2.1 In the situation mentioned at (a) in para above, difficulty in getting due credit for tax deducted arises because the entire amount of advance rent does not accrue to the assessees as income in one financial year since the income from the property is taxed on the basis of annual letting value whereas the tax is deducted at source on the entire amount of advance rent pertaining to more than one financial year. Therefore, credit for entire amount of tax deducted at source is not allowed in terms of section 199 of the Act because the credit is to be given for the assessment year for which such income is assessable. Thus, the assessees do not get credit for the entire amount of tax deducted at source in the first assessment year, in which part of the advance rent is offered as rental income, on the basis of the Certificate furnished under section 203 of the Act. Further there is a difficulty in claiming the credit in the remaining assessment years to which balance of advance rent relates in the absence of the Certificate for tax deducted at source for these years.
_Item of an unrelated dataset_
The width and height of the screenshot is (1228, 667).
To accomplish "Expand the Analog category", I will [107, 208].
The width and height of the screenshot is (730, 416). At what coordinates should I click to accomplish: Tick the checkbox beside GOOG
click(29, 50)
2.2 In the situation as at (b) mentioned at Para 1, difficulty in getting due credit for tax deducted at source arises because rental income ceases to accrue to the assessees on account of termination/cancellation of Rent agreement of transfer of the rented property subsequent to the deduction of tax at source on advance rent pertaining to one or more financial years. The credit is not given in the hands of the assessees in whose names Certificate for tax deduction at source stands because there is no relatable rental income and, further credit for tax is not allowed to any person other than the person in whose name Certificate for tax deducted at source has been issued. Thus, in such cases, even though tax has been deducted at source and paid to the Government, due credit for such tax deducted is not allowed.
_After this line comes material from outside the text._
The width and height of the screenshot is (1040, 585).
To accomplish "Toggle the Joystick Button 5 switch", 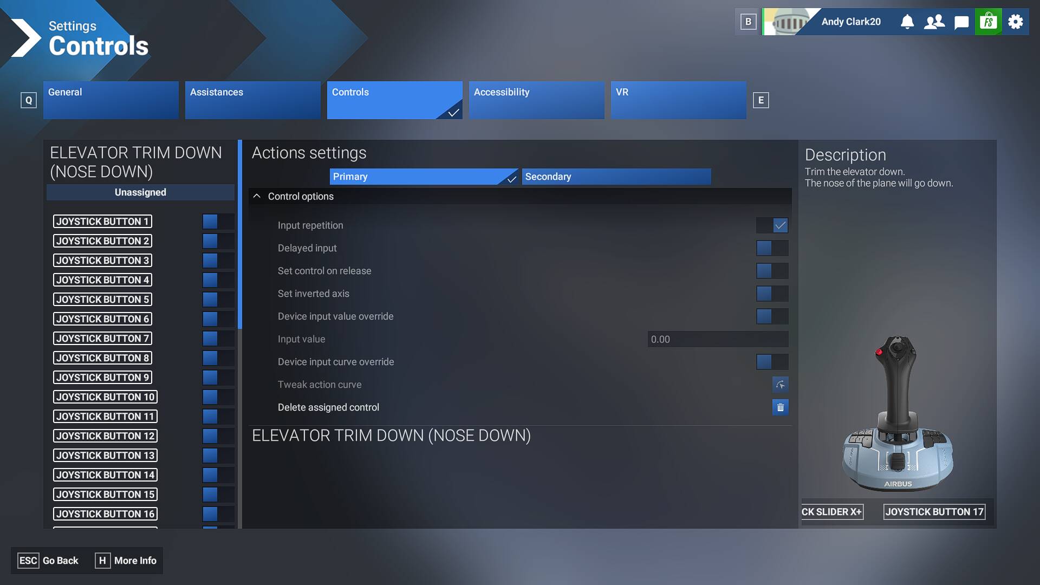I will (218, 300).
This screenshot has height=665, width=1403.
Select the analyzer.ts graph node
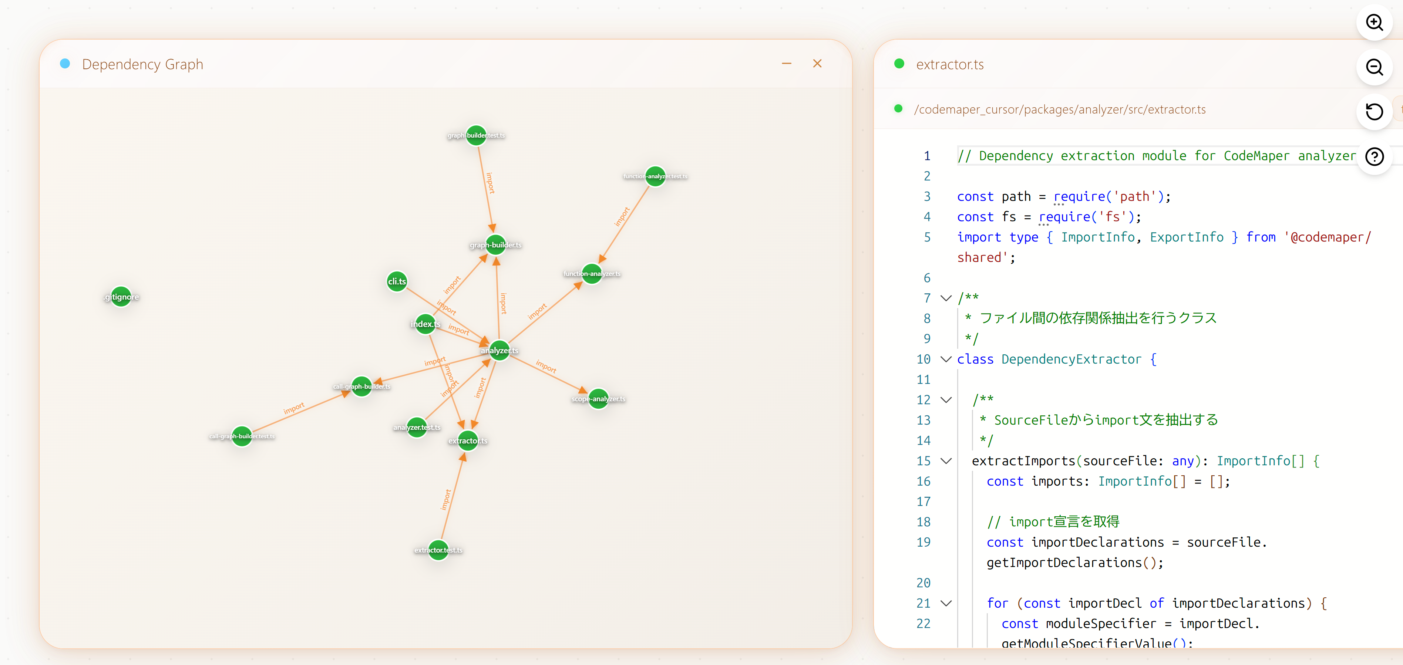coord(499,350)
3. The matter has been considered by the Board and it has been decided that credit for tax deducted at source shall be allowed to the assessees on whose behalf such tax has been deducted and to whom Certificate for tax deducted at source has been furnished under section 203 of the Act as under:
(i) In such cases as referred to in (a) above where advance rent is spread over more than one financial year and tax is deducted thereon, credit shall be allowed in the same proportion in which such income is offered for taxation for different assessment years based on the single Certificate furnished for tax so deducted on the entire advance rent.
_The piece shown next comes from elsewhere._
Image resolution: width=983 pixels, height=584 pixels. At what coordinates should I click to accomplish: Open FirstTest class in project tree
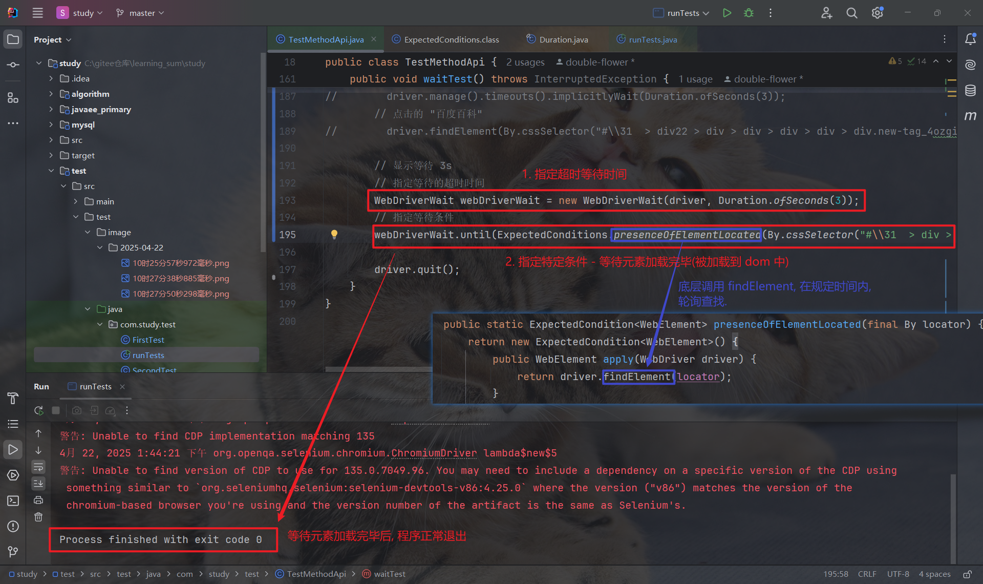pyautogui.click(x=148, y=340)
(ii) In respect of the situation as at (b), credit for the entire balance of tax deducted at source, which has not been given credit so far, shall be allowed in the assessment year relevant to the financial year during which the rent agreement gets terminated/cancelled or rented property is transferred and balance of advance rent is refunded to the transferee or the tenant, as the case may be.”
14. Notwithstanding any procedural constraints, the revenue authorities are not entitled to appropriate the taxes which have been paid in excess of the due taxes to be paid by the assessee.
15. In the backdrop of accuracy of these facts, we hereby order the AO to call for the record of AY 2002-03 and pass appropriate rectification order giving full credit for the TDS amounts to the assessee and issue refund of tax which the assessee is entitled consequent to such rectification order. Since, a long period of 20 years have already been elapsed, this action be completed by the revenue authorities within 6 months from the date of this order.
16. In the result, the appeal of the assessee is allowed. Order Pronounced in the Open Court on 28/04/2023.